He's been with me ages,can't help but see it was fault of my own.
What do you do when your angel is gone and you're all alone in the darkness?
What do you do when all you want is him but he doesn't realize it?
He doesn't hear your call for help...your call for forgiveness.
"You have sinned my child and he is very disappointed"
A voice calls me...god why i can't i avoid it
It was the one gift i had left. My angel gave me the gift before he left.
He told me..."to keep it safe and only use it in special occasions"
I've almost used it up since i got lost in translation...
The voice asks me "why?... Why hurt a heart that was put in your hands to keep safe?"
I answer... "it was my job but it would have driven me insane"
I've kept it safe for as long as i can.
I did not hurt the heart....he took it back
Like other times, i could not heal what was already cracked.
His heart hardened and healed...mine broke and has never sealed.
I've gone days without him but it feels like seasons...
It almost feels like i committed treason...
I do not know why my angel feels lost in the world.
He has his reasons and i can't please appease them.
the voice tells me: "he left because he loves you"
but...You don't let go what you love.
you hold to it and never let it go or leave it hurt
like a dying bird,because it can't be free
free of pain and melancholy...
free to rise without having to fall from grace
free to love without having to embrace something other than what she loves....

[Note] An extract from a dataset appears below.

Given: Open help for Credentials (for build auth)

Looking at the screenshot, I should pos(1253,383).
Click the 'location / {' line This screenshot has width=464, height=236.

the voice tells me "he did it for himself"
i answer "i know but i can never let it go..."
because when the cold stoned heart of an angel dies...it's former guardian dies with them...a mistake in the design....
Even though he left i can still feel his presence...
and my heart like the moon with many crescents...
It's waiting to be full again with his return...
Stranger if you see him...tell him that i miss him...
tell him that i love him....and that i'm sorry for what am about to do....
tell him he wins and i lose...
we are gathered here today to celebrate the life of one of god's children, daughter to a father and mother, sister to two sisters and brother....we hope that she may rest in peace...and she rests under god's wing....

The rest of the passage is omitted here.